Apr. 25th, 2009

lightrobber: (Yazoo | Like a bullet to the brain)
I don't know. I'm switching from being pissed off to depressed to murderous to WTFSTUPIDBITCHGODIAF!!!!

Translation: Today Helen, our shop manager, implicitly, sorta, kinda, by-the-way, indirectly called me a thief. Apparently I now steal (or misplace, idk, I was too shocked to comprehend this shit clearly at the time) cash-register tapes. Because Tatjana has said that I tend to dig around in the FORBIDDEN corner of the shop when she's not around where only Helena and her mother Galina, who also works there, are allowed to dig. All of this because I once tried to find something in there when Tatjana couldn't find it and I knew it was there. Guess I should've known it wouldn't amount to anything good when Tatjana screamed at me to get away from there.

I'm blank, I'm livid, I'm freezing cold and bordering on breaking down in tears or going on a holy rampage.

Also resignation. This time I'm writing it and handing it in. Fuck the consequences. Fuck becoming jobless. I can handle that. I'm a fucking big girl and big girls don't.fucking.cry. (Thanks for that lesson, gran.)
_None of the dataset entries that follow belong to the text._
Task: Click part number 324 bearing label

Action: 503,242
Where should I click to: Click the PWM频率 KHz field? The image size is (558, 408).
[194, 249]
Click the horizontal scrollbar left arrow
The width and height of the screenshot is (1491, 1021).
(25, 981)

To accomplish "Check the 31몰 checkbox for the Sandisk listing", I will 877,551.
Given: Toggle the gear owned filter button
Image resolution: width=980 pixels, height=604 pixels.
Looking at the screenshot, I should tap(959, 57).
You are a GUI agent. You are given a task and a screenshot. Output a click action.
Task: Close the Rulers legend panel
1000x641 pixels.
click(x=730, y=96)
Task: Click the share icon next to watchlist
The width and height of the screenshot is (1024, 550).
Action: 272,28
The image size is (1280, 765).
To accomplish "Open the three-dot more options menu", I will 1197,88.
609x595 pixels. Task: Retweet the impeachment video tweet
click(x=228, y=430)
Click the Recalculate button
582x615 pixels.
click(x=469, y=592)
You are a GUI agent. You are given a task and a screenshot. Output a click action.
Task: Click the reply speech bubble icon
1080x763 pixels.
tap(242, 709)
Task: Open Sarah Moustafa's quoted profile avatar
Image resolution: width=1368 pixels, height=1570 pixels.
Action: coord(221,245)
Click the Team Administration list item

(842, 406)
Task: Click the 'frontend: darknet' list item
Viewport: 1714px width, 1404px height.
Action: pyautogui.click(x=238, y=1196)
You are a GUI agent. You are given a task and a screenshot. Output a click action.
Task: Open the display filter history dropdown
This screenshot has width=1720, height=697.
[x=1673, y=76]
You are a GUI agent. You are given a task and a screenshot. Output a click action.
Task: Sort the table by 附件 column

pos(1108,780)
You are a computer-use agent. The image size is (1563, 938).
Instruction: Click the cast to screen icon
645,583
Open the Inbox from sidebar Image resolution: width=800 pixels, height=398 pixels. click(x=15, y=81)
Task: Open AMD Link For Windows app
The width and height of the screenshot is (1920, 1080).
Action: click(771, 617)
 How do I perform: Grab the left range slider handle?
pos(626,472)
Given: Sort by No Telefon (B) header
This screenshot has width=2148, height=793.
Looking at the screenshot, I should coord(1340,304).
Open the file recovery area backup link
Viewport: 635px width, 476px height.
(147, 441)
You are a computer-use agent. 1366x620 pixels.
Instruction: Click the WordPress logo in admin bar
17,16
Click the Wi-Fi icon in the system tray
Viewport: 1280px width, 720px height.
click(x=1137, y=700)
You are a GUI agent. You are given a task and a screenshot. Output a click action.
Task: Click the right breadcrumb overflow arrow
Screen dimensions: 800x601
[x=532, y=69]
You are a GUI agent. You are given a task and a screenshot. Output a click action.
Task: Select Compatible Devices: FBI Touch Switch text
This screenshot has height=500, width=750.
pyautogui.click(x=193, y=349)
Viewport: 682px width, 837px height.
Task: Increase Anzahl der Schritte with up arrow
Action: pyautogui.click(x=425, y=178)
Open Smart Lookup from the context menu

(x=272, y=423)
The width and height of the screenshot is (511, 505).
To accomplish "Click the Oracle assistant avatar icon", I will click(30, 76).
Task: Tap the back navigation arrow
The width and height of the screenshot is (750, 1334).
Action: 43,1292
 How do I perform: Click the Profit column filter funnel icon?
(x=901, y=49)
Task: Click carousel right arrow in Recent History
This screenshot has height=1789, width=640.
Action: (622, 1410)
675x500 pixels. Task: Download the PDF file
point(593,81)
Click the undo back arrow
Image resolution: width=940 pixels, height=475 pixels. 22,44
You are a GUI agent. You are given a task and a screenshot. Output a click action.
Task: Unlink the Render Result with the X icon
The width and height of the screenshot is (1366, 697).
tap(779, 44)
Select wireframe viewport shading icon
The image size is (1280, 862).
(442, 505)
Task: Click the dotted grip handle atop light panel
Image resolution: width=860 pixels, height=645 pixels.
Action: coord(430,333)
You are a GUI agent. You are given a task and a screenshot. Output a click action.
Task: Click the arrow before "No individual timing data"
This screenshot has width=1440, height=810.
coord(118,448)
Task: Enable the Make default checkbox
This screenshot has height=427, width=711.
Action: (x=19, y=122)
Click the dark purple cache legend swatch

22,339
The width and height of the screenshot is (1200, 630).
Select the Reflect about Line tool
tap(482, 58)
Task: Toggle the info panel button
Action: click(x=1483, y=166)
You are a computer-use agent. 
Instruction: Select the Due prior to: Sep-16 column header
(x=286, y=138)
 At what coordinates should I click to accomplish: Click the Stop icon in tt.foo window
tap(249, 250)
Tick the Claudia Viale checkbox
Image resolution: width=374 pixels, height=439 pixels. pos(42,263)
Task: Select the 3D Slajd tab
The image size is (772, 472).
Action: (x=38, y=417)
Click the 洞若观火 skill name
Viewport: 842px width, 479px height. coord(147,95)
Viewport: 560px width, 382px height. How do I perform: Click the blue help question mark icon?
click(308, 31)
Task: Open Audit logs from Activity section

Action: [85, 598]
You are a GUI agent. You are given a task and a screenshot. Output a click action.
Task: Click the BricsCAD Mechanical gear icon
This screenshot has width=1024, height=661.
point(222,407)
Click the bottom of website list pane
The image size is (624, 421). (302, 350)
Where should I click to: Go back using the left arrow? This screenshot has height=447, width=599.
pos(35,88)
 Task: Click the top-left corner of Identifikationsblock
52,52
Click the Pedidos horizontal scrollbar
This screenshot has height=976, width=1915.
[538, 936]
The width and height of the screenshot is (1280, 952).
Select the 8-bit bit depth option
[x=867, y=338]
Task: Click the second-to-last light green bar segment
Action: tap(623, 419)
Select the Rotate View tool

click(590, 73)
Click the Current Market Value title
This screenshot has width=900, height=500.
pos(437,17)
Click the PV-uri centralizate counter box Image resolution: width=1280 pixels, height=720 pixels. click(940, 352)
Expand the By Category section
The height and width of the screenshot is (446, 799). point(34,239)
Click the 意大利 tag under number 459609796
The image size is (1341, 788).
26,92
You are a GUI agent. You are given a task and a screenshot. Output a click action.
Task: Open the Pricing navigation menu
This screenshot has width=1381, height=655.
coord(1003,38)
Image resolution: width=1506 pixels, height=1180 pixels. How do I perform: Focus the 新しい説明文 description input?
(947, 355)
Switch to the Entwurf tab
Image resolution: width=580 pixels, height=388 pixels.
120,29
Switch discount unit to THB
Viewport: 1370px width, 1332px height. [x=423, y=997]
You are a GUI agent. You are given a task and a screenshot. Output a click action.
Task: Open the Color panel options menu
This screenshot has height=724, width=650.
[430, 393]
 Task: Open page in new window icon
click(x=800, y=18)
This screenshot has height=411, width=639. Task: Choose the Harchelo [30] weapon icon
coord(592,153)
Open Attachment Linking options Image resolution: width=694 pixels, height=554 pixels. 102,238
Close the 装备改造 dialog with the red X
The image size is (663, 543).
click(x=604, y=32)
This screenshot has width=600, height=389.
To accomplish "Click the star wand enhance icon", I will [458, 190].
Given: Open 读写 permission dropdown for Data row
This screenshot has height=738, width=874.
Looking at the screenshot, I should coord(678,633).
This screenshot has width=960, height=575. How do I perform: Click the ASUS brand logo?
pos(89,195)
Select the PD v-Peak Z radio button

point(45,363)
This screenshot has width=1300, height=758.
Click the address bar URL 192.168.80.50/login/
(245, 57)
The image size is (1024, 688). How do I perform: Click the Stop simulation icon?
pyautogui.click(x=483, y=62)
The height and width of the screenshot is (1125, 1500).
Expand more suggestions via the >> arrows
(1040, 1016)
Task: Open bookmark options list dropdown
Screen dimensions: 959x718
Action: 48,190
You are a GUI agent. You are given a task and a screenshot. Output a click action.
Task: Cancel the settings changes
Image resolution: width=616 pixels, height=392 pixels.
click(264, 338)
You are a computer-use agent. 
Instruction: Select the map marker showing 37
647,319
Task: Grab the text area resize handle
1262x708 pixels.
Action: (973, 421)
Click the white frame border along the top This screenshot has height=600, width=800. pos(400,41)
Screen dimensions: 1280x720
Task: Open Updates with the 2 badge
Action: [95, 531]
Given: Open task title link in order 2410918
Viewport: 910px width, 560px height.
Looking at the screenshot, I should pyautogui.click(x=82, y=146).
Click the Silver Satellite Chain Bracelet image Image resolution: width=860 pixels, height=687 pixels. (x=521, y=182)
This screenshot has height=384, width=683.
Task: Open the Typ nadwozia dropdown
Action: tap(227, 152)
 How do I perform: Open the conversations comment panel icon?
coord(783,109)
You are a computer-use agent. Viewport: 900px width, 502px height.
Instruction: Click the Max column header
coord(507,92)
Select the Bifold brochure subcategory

I want to cry right now. And then wake up tomorrow to find that things have somehow straightened themselves out.

When did I become so goddamn emotional, anyway?
I guess I'm not a robot then. Which totally sucks. Someone could just reprogram me, erasing all the rubbish data from my memory processor.



ETA: Worst part is? When it's my word against Tatjana's? Helena will believe her because they're cousins. It's a rule that when your family is involved, you trust them more than strangers from aside.

God. Why didn't I have the guts to ditch them last November? Why is it so damn easy for people to do a guilt trip on me? Because I totally fall for it every.damn.time.
lightrobber: (Kadaj | On the edge of worlds colliding)
I shouldn't care. ishouldntcareishouldntcareishouldntfuckingcare.
But I do. And it pisses me off.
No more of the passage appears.